Reproduce verbatim the records from the first line through the line that contains "Our Market Research = Your Smart Decisions", and nothing beyond it.

*** Data extract ***

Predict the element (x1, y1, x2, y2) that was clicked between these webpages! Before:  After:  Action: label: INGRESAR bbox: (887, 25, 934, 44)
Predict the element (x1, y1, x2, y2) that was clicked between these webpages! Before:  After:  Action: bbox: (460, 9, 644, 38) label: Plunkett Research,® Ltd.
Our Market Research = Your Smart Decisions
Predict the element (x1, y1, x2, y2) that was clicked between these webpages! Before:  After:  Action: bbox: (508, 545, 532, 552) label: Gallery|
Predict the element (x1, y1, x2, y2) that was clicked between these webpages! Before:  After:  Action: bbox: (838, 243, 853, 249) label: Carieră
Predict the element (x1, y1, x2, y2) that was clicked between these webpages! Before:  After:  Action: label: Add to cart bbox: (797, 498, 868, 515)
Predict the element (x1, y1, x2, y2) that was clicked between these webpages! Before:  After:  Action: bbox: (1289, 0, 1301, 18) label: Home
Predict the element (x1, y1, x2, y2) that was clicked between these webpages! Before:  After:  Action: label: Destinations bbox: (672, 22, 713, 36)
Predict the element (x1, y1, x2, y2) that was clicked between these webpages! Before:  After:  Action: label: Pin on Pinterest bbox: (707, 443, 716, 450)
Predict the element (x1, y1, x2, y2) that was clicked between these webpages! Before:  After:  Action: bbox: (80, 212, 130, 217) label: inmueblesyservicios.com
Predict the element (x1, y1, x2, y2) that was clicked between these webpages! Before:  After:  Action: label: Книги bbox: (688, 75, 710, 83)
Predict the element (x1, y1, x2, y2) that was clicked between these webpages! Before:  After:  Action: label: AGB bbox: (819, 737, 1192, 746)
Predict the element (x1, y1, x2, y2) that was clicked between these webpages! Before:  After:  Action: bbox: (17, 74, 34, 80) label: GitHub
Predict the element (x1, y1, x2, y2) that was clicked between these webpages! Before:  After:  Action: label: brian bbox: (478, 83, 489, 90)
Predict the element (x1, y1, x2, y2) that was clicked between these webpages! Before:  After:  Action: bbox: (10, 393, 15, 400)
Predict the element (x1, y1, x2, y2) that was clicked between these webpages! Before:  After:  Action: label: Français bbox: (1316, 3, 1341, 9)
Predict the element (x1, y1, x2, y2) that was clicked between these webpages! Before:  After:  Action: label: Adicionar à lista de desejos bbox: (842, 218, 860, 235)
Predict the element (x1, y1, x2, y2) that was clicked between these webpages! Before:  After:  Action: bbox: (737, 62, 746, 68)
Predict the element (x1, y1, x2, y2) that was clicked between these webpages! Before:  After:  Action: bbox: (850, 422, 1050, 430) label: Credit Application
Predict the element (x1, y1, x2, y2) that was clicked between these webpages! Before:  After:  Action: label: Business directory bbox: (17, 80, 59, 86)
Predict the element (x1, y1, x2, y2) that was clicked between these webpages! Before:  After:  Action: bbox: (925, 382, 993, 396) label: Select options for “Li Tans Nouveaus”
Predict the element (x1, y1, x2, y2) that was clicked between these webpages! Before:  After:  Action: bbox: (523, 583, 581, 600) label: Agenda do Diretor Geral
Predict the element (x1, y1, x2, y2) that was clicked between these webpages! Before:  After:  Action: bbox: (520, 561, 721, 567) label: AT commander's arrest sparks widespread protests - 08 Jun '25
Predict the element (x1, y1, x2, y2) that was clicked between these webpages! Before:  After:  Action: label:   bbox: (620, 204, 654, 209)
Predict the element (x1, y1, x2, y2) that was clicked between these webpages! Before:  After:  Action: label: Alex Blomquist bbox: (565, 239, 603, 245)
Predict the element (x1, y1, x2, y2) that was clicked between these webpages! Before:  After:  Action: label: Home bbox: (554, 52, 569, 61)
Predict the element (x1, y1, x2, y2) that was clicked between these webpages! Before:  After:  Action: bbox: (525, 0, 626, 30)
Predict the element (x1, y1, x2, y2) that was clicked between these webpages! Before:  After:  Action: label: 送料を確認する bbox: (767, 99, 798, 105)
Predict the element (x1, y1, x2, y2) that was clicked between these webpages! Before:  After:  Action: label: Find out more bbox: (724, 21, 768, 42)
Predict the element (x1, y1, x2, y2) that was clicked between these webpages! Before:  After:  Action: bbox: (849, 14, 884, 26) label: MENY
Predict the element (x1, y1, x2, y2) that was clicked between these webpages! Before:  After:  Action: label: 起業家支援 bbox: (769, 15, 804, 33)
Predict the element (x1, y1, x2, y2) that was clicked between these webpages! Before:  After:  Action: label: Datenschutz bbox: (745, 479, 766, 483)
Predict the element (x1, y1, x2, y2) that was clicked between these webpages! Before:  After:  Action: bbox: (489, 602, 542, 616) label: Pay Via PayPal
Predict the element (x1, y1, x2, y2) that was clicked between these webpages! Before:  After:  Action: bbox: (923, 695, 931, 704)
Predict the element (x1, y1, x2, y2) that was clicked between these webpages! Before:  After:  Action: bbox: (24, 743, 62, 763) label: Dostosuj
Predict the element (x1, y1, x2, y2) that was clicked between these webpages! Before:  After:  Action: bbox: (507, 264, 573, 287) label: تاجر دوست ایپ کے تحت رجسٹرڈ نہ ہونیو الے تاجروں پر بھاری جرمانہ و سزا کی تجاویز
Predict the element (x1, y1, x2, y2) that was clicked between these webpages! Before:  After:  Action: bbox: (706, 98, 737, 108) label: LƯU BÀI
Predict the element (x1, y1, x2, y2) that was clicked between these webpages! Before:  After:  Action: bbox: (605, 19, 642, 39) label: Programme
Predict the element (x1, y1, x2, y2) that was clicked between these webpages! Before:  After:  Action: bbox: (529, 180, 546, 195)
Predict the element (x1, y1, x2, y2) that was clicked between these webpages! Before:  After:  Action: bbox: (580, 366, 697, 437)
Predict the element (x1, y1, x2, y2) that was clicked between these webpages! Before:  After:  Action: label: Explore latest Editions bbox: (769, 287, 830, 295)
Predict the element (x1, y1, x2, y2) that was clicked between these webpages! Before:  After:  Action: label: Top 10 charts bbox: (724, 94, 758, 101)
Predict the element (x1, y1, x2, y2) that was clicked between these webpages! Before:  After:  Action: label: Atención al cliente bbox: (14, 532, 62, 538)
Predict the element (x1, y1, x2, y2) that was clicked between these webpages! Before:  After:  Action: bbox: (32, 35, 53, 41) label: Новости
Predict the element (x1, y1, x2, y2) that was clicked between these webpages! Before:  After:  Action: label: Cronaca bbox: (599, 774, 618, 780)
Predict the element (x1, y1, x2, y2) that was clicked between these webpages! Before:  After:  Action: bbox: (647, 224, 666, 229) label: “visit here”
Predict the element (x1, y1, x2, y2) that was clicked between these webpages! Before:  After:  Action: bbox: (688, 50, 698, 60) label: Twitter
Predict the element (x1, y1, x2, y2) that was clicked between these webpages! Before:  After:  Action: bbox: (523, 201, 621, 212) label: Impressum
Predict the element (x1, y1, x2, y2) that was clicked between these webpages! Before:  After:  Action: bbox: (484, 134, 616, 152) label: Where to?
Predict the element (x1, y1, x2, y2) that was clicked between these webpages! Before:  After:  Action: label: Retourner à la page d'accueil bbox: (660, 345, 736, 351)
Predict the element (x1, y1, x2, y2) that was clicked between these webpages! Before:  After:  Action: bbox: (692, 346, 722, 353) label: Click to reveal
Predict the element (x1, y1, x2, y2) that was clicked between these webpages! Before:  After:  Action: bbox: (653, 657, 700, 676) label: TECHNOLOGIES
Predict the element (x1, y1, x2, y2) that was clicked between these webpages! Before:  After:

***

▶ [Task answer]
Predict the element (x1, y1, x2, y2) that was clicked between these webpages! Before:  After:  Action: label: INGRESAR bbox: (887, 25, 934, 44)
Predict the element (x1, y1, x2, y2) that was clicked between these webpages! Before:  After:  Action: bbox: (460, 9, 644, 38) label: Plunkett Research,® Ltd.
Our Market Research = Your Smart Decisions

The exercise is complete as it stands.